NCHS senior showcases tech skills as Unit 5's 1st student support specialist
NORMAL, Apr 11, 2012 (The Pantagraph - McClatchy-Tribune Information Services via COMTEX) --
A day's work for Freddy Marling might include attending a McLean County Unit 5 technology staff meeting, helping install a fax machine, shooting and editing videos, assembling a laptop computer or helping improve cameras on a school bus.
The variety of technical tasks might not sound so remarkable for an employee at a school district that educates more than 13,300 students each day, but it is more notable because Marling is one of those students.
A Normal Community High School senior, Marling is the first student support specialist to be hired by the district as part of a pilot project. Loren Baele, Unit 5's director of technology, hopes he is the first of many.
"He's building a resume," Baele said of all the skills the student is learning.
Marling, 17, makes the minimum wage of $8.25 per hour for his duties at both Normal Community and Normal Community West high schools and at the Eagle Road Resource Center of the district.
He is one of 26 Normal Community students who attend classes in the morning and work in the afternoon as part of the school's cooperative education program.
His work record becomes part of his grades and credits he accumulates toward graduation, said Megan Freymann, business teacher and work program coordinator at Normal Community.
Baele, formerly a teacher, enjoys mentoring students and seeing them gain skills. He hopes to have at least two student support specialists next year at both high schools. The permanent technician staff of four can use the help in a school district with more than 6,000 devices, Baele said.
Marling started by sorting data cables in January. That and other menial tasks helped him prove himself. Now he's moved on to more technical tasks that prepare him for the workplace, Freymann said.
"It's a grow-your-own project," Baele said of the program. He hopes to hire juniors in the future so they can have two years' experience.
The pilot project's first three month's have been so successful, that Marling will likely also be included among the first summer technology crews at the district.
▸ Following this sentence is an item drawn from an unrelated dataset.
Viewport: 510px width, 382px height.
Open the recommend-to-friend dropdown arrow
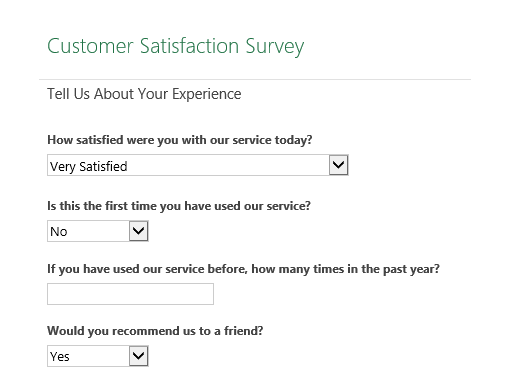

Baele hopes to hire three or four students to help with the district's digital conversion project. Their jobs will include unpacking and preparing about 1,000 new devices for middle school students to use next year.
"I've always been a techie," Marling said. He most enjoys building computers. "I've done it enough times at home," he said.
Marling hopes to attend college and eventually work in the video gaming industry. He jokes he has plenty of experience gaming.
Marling, who has Crohn's disease, said the work/school combination is perfect for him. Because of health problems and needing homebound education when he was sick, he wouldn't have graduated on time without the extra credits for the cooperative work program. Working half a day is not "too taxing" and it's the kind of thing he enjoys, he said.
Baele said the job helps students who have a love of technology broaden their views and get a bigger picture.
"It's definitely interesting to see how the district works from the inside," the student said. He understands now some the restraints in money and staffing better than some of his peers, he said.
Baele said he had high expectations for the first student in the job. "He's gone above and beyond even what I expected," the technology director said of Marling.